Liver and kidney disease in GSD Ia dogs. a. Hepatomegaly of Dog H noted on right lateral abdominal radiographs, liver far surpasses the border of the rib cage. b. Liver histology from Dog L with relatively normal parenchyma entrapped between two encroaching areas of focal nodular hyperplasia with marked hepatocyte enlargement and vacuolation (H&E 200x). c. Liver mass histology from dog De demonstrates nests and thickened trabeculae of neoplastic cells more prominent with absence of lobular architecture (H&E 200x). Inset box (400x) demonstrates a mitotic figure in center. d. Liver mass histology from dog L is composed of large, vacuolated neoplastic hepatocytes compresses and invades adjacent more normal hepatic parenchyma. Normal lobular architecture not present in neoplastic mass (adenoma, Arrows). There is a thin layer of compressed more normal hepatocytes above the adenoma. In upper most part of photomicrograph are nests and trabeculae thickened by neoplastic hepatocytes 2 or more cells wide (carcinoma, arrowheads). (PAS, 100x). e. Normal renal glomerulus (PAS, 200X). f. Glomerulus with changes of FSGS demonstrating thickened PAS positive glomerular basement membrane as well as thickened Bowman’s capsule (PAS 200x). g. Tubulo-interstitial changes as part of the spectrum of chronic renal lesions in dog H. Note interstitial mononuclear inflammatory infiltrate and thickened peritubular basement membrane. (PAS 200x) h. PAS positive droplets in proximal tubular epithelium (PAS 200x). i. Kidney histology from Dog R (100x) There is clustering of glomeruli with varying changes.

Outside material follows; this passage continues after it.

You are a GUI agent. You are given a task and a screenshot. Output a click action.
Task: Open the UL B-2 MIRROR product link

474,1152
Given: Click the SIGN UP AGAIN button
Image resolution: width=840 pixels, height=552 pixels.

In several glomeruli, there is moderate eosinophilic thickening of Bowman’s capsules (sclerosis). In other glomeruli, the sclerosis of the Bowman’s capsules is more severe and there is moderated to marked eosinophilic thickening of the mesangium of one or more segments of the glomeruli tufts. A sclerotic remnant of a glomerulus is also present. The proximal convoluted tubular epithelial cells are markedly swollen with clear, cytoplasmic vacuoles. j. Creatinine increased over time in dogs R, H and L.